Conversely, when inflation gets down to the ‘low 2s’, the RBA lowers interest rates (often referred to as ‘the official cash rate) to encourage more spending and stimulate economic activity.
When people don’t spend, businesses suffer and jobs are lost. So yes, some inflation is not just good, but necessary, for a healthy economy.
My ‘beef’ is that the RBA is trigger happy when it comes to raising rates but is ever so sloooow when it comes to lowering them. They only need half a decent reason to put them up but 101 strong arguments to lower them (okay, so I exaggerated a little).
In my opinion, because this is an opinion piece, the only reason the cash rate has sat at 1.5 percent, since the first Tuesday in August 2016 is because the RBA was worried that to lower them further would add fuel to the already overheated Sydney and Melbourne housing markets.
I say “so what”, that’s not their job. The RBA’s only responsibility is to lift inflation to about the mid 2 percent range, and to do that rates had to drop.
Figures from the Australian Bureau of Statistics, evidenced in the chart above, reveals that inflation was about right in 2013 1nd 2014, but has been too low ever since. Therefore, in my opinion, the RBA has failed in its duty. The low inflation rates we have seen for the past four years have been unhealthy and have harmed many sectors of the Australian economy.
The federal government has at its disposal any number of measures it could have used to slow down housing price growth in Sydney and Melbourne. Why make every town and city in the country suffer, along with other industry sectors simply because Sydney and Melbourne house prices were considered to be ‘out of control’?
Why could there not have been a lowering of the official cash rate with a levy applied to loans for property purchases with a particular postcode? One size doesn’t fit all, it never has.
When the RBA meets today, Tuesday 7th May 2019, their decision should absolutely be to cut rates again unless us being in the middle of an election campaign causes them to get ‘cold feet’.
Even an election campaign shouldn’t stop them, we have precedent. The RBA raised interest rates in the middle of the 2007 federal election campaign. John Howard was up against Kevin ‘07 Rudd and I’m sure it didn’t help his chances of being reelected.
The big difference between 2007 and 2019 was that back then they were putting rates up and now it will be to put rates down.
Something else we will probably soon see is a softening of the bank’s servicing criteria.
The Australian Prudential Regulatory Authority (APRA) has a guideline that lenders follow. When calculating your ability to service for a loan they add at least a 2 percent buffer to your loans (that’s all existing loans and any new ones you are applying for), with a floor of about 7.25%.
That means when you apply for finance your existing loans and any new ones you hope to have approved will be calculated at 7.25 percent, best case scenario. If your existing loan are at 6 percent, then the calculations will be done at 8 percent. Add to this the principal repayment component of your loan(s) and it’s no wonder why lending has become so hard these days.

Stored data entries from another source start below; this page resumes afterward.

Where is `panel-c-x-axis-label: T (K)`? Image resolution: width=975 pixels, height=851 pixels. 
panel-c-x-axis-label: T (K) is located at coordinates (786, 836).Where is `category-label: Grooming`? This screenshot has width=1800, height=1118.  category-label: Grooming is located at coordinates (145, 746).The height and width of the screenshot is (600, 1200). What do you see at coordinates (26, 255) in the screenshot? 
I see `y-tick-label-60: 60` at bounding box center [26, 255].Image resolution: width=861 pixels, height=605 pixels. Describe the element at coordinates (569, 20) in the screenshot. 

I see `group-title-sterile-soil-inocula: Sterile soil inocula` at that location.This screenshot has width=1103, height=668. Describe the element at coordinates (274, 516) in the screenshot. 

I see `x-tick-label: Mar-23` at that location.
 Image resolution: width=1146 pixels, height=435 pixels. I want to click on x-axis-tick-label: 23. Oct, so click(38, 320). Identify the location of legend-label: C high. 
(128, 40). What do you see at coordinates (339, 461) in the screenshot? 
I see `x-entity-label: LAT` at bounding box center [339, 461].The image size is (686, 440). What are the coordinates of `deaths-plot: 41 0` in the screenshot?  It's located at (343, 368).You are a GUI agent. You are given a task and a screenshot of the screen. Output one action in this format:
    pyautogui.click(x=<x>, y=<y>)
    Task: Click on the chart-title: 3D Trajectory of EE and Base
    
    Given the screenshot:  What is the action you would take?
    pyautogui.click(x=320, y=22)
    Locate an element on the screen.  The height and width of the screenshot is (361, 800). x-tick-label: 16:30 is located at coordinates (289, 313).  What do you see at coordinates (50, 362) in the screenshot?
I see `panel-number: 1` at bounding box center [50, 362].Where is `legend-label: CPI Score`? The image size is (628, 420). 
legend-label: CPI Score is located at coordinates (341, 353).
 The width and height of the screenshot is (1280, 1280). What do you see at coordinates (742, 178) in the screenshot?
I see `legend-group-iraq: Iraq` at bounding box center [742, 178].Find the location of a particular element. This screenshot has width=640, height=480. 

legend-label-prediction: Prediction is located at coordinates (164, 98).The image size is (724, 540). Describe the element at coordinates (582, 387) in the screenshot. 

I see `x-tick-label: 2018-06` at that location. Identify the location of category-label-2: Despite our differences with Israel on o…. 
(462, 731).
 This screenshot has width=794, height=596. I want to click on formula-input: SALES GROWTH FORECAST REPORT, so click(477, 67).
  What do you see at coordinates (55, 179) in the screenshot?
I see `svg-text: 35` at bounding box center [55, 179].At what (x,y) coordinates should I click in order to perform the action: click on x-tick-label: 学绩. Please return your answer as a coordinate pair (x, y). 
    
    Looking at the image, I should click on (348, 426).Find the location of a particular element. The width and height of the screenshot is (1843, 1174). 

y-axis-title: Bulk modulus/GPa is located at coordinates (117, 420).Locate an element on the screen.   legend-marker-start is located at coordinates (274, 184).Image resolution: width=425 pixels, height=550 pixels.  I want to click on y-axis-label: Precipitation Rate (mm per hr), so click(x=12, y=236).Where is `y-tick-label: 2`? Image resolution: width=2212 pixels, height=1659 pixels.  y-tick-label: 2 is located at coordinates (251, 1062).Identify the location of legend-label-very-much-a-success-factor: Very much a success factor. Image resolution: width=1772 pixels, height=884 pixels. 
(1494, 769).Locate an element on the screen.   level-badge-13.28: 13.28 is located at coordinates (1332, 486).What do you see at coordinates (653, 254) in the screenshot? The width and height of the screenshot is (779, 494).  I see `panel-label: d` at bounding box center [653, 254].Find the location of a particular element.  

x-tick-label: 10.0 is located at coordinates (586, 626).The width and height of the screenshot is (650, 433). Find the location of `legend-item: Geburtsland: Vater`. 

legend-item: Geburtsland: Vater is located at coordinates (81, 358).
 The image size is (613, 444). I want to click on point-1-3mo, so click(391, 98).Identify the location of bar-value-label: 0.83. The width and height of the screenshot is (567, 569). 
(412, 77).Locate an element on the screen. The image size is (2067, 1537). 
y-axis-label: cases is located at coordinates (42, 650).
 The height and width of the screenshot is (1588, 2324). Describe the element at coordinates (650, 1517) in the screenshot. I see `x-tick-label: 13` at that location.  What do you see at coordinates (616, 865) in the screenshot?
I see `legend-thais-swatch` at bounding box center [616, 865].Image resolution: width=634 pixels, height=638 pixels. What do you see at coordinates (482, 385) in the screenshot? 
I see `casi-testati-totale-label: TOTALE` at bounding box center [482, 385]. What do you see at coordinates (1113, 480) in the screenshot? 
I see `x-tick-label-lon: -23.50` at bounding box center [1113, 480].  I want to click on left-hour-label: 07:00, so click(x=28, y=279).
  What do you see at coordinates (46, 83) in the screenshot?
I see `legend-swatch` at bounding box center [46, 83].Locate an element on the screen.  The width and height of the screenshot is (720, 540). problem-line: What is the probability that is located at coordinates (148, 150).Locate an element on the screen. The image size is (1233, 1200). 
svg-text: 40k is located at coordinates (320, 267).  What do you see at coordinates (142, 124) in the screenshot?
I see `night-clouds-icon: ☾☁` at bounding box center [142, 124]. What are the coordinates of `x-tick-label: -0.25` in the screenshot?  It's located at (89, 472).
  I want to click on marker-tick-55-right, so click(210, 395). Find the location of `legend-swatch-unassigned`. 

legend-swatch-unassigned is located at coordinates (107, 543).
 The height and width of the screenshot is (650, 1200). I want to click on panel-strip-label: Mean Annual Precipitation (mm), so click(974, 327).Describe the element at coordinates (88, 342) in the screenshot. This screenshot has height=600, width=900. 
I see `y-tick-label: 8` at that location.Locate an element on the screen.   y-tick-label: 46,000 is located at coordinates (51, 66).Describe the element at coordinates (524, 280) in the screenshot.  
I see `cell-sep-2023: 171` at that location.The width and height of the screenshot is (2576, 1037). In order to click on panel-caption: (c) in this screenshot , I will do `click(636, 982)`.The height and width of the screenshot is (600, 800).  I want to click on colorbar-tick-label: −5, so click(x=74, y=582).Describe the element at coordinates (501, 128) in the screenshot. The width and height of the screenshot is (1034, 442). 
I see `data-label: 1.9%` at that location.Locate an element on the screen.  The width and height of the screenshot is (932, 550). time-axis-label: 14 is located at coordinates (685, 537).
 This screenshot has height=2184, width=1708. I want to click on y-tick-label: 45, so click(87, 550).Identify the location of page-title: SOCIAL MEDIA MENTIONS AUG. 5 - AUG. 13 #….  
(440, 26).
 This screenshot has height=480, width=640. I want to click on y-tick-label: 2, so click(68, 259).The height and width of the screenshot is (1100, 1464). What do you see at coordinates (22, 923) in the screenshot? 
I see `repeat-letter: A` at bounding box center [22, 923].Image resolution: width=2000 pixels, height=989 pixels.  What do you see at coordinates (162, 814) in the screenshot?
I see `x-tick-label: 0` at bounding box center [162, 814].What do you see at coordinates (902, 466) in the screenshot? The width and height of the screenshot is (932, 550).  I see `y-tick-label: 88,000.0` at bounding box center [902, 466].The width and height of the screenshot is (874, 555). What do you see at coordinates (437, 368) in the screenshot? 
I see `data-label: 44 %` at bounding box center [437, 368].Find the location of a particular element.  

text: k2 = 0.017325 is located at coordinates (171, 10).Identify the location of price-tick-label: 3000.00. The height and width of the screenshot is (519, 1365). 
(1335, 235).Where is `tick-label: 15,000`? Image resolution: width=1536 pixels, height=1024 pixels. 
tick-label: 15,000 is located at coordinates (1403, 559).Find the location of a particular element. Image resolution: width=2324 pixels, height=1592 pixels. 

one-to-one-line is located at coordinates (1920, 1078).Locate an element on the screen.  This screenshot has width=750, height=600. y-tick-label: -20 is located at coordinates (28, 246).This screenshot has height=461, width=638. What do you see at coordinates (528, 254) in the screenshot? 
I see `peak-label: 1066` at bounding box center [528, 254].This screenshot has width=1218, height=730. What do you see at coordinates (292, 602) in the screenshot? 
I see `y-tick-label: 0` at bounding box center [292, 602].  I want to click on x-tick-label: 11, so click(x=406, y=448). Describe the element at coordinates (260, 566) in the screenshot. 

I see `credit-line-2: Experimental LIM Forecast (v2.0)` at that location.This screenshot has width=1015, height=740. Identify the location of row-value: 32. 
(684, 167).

In an effort to stimulate the economy we will see a softening of this policy, perhaps to 6.75 percent. Given inflation is so low, and will continue to remain that way for many years to come, it’s completely reasonable to expect APRA and the RBA will announce such a change imminently.
Even with an easing to the lander’s servicing criteria, I still hold fast to the argument for an immediate rate cut; as soon as today in the middle of the election campaign.
If the RBA does go weak at the knees, and leave rates on hold today, then expect a cut within a month or so after the election.
Rant over, we’ll all know soon enough what they do!